|Publication number||US5071710 A|
|Application number||US 07/546,045|
|Publication date||Dec 10, 1991|
|Filing date||Jun 28, 1990|
|Priority date||Feb 3, 1989|
|Publication number||07546045, 546045, US 5071710 A, US 5071710A, US-A-5071710, US5071710 A, US5071710A|
|Inventors||Paul Smits, Aron M. Rosenfeld, Howard F. DeFerrari|
|Original Assignee||Alcan International Limited|
|Export Citation||BiBTeX, EndNote, RefMan|
|Patent Citations (3), Referenced by (27), Classifications (12), Legal Events (3)|
|External Links: USPTO, USPTO Assignment, Espacenet|
This is a division of application Ser. No. 306,515 filed Feb. 3, 1989, now pending.
I. Field of the Invention
This invention relates to the formation of a transparent barrier coating on a packaging film, particularly a plastic packaging film, and to the resulting coated film and apparatus for producing the coated film.

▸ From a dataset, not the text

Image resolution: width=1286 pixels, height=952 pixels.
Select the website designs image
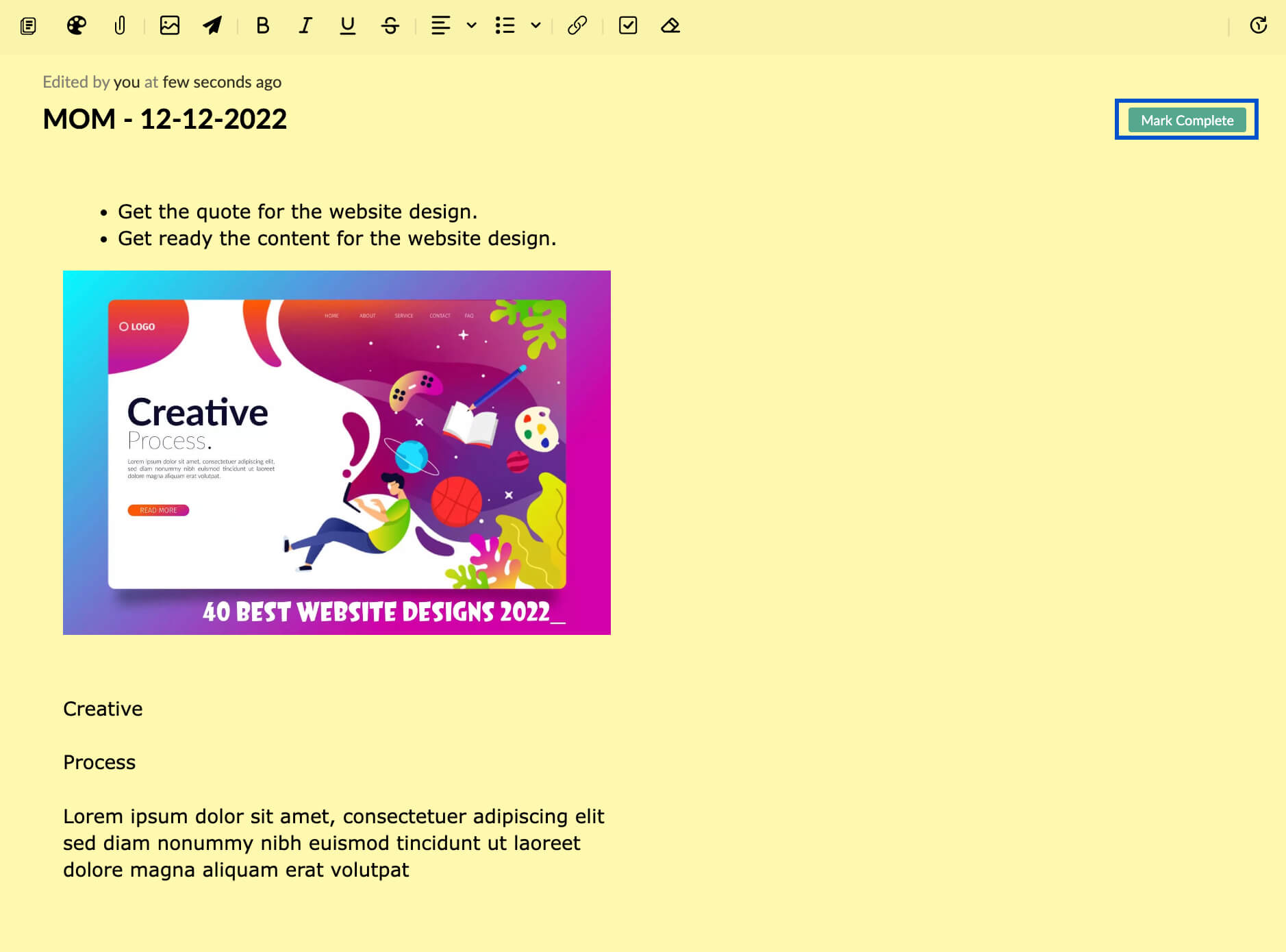[336, 452]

II. Description of the Prior Art
Plastic packaging films used in the food industry are normally made moisture and oxygen impermeable by coating the plastic film on one side with a relatively thick layer of aluminum. The resulting film is opaque, so that food contents cannot be seen, and the films cannot be used in microwave ovens because of shorting and reflections caused by the metal layer.
There is a need for transparent, microwavable packaging films having the required barrier properties. While multi-layer plastic film laminates can be used to reduce oxygen and water vapour transmission characteristics of packaging films, satisfactory structures are very expensive and often require as many as six different plastic film layers (see Modern Plastics, August 1986, pp 54-56).

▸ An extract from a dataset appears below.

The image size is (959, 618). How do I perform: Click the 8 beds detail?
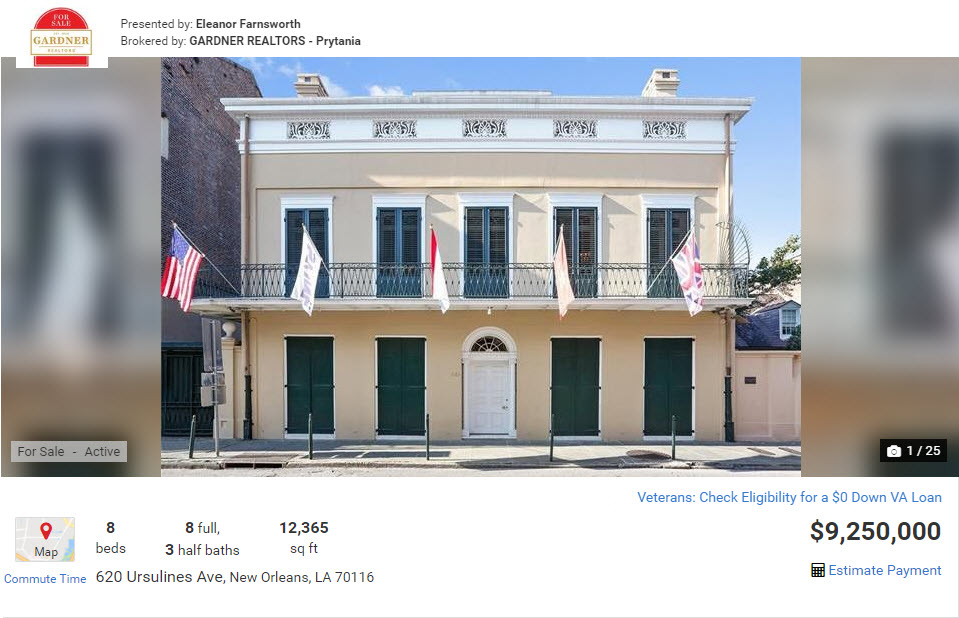click(111, 538)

In recent years, a different approach has consisted of vacuum depositing thin films of inorganic coatings onto flexible transparent polymer laminates (see, for example, U.S. Pat. No. 4,702,963 issued on Oct. 27, 1987 to Optical Coating Laboratory Inc. and Japanese Patent Application 60 46,363). A recent article in Paper, Film and Foil Converter, June 1988, pp 102-104, describes the deposition of transparent silica barrier coatings on plastic films via electron beam technology. It is apparent that complex and expensive equipment has to be utilized to deposit such barrier coatings onto plastic substrates and that the resulting coatings may be subject to cracking upon flexing of the film. Furthermore, the silica type films used in the process exhibit a yellowish colouration when laminated with transparent flexible polymer films for use in packaging, and this colouration makes many food contents look unappealing. Finally, materials deposited by electron beam techniques are typically less dense than the bulk form of the coating material and so the barrier properties are not optimal.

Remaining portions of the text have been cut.